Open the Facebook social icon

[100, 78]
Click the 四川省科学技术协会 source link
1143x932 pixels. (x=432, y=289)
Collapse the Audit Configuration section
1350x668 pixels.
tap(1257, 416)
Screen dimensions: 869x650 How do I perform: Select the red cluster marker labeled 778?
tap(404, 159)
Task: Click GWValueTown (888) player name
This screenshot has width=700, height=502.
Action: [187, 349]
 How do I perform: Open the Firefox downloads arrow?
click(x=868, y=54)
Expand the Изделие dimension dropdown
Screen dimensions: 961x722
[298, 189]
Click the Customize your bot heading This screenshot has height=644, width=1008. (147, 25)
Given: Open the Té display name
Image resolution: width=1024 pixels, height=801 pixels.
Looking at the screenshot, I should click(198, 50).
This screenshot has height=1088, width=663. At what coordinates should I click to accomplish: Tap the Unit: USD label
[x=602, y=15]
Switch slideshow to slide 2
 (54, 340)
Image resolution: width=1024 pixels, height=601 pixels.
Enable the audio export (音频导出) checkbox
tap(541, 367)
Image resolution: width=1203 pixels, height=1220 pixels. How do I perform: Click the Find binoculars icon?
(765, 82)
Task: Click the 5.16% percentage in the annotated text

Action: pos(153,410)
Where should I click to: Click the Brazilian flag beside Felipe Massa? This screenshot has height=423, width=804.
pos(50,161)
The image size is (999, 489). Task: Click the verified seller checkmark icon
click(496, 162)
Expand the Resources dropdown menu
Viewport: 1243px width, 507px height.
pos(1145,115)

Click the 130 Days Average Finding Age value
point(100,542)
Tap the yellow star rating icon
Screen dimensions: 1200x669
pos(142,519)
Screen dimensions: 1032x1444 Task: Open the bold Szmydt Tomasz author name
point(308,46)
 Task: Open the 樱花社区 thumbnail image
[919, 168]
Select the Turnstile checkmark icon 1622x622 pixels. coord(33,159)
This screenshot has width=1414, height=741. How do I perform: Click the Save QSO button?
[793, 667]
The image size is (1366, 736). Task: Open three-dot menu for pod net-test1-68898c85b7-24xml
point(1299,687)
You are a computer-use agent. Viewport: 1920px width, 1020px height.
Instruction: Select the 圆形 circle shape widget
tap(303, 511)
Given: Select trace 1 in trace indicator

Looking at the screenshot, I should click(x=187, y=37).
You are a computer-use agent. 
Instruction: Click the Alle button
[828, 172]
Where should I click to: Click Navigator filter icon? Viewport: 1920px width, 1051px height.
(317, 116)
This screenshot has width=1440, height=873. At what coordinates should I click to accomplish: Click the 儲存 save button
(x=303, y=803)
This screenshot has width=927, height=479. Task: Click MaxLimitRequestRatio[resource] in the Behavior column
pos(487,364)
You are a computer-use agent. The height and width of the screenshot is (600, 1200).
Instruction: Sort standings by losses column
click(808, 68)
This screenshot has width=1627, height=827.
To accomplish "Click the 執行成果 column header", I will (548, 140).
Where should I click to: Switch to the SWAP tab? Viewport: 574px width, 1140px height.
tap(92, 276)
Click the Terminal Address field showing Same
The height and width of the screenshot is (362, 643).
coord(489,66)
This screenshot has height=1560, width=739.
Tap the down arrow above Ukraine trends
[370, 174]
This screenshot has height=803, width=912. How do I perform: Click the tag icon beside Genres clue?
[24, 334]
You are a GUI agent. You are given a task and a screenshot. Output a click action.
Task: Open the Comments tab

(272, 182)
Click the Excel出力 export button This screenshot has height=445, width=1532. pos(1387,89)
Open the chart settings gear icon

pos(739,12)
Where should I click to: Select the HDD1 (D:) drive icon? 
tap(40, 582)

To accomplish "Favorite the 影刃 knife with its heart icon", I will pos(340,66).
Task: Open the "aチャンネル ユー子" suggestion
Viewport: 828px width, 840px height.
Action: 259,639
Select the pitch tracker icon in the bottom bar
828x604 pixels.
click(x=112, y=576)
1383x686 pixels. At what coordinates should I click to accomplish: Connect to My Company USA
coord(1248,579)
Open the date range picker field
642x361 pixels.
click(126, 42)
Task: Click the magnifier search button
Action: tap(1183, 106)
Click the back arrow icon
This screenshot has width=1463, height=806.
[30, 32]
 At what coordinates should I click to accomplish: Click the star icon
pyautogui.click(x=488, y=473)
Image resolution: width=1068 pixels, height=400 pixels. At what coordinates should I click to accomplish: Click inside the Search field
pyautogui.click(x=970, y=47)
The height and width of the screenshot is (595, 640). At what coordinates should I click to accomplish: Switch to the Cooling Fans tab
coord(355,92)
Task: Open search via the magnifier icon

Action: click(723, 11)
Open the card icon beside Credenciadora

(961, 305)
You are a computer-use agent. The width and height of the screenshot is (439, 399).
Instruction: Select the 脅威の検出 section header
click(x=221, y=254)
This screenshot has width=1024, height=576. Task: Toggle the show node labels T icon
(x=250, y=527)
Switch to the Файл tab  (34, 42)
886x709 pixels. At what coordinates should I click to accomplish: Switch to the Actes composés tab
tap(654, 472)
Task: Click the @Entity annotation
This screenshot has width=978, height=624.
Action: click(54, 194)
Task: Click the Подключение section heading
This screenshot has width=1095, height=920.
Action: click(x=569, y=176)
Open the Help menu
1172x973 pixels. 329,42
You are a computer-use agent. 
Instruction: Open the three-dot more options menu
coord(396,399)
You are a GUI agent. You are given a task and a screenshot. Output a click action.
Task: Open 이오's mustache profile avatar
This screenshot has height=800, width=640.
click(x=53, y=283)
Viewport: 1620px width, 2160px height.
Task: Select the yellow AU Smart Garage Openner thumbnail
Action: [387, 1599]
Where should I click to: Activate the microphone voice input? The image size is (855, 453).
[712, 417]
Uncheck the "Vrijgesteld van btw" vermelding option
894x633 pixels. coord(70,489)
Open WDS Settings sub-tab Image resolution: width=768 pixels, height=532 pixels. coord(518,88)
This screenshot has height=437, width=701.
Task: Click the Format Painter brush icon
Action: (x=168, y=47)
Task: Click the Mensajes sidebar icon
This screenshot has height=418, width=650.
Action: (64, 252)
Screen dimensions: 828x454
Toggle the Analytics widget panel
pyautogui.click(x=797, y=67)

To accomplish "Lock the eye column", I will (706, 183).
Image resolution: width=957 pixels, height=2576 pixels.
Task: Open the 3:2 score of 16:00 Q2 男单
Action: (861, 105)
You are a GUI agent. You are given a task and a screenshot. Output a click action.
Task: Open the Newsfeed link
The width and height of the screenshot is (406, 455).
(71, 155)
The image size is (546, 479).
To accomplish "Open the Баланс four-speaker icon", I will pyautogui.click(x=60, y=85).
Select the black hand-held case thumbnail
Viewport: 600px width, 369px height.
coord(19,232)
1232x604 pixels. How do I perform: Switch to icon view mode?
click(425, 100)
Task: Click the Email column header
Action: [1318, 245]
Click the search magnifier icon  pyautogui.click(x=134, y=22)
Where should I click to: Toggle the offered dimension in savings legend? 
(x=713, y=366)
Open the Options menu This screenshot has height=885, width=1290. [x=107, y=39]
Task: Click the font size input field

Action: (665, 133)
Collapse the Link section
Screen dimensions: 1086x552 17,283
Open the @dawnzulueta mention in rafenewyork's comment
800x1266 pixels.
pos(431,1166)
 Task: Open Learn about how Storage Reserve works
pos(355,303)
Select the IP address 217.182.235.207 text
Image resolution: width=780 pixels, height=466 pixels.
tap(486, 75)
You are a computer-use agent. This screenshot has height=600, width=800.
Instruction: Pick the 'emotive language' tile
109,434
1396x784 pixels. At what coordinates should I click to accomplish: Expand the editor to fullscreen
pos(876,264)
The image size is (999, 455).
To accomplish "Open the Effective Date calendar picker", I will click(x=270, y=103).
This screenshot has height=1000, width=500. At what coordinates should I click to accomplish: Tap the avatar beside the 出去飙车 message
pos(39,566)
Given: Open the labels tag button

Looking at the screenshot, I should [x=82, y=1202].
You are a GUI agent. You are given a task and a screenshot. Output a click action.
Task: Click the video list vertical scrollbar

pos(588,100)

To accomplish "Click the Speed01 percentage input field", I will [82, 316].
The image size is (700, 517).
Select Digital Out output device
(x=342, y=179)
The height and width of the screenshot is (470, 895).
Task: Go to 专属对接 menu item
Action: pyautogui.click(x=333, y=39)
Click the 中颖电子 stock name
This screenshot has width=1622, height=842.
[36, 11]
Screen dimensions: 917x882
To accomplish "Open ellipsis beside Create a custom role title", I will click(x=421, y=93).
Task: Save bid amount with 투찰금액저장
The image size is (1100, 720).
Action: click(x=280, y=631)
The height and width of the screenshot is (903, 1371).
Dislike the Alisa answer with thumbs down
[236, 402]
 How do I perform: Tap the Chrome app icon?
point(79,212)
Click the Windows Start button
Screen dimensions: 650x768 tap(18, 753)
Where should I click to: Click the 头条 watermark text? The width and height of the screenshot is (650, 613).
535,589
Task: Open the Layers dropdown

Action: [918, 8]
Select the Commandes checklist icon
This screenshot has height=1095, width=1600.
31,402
* * * * * * * * *
WHAT NEEDS TO BE DONE
In the data above, find each line that uses the string "heading". Copy it.

RESULT FOR THIS TASK
Click the Customize your bot heading This screenshot has height=644, width=1008. (147, 25)
Task: Click the Подключение section heading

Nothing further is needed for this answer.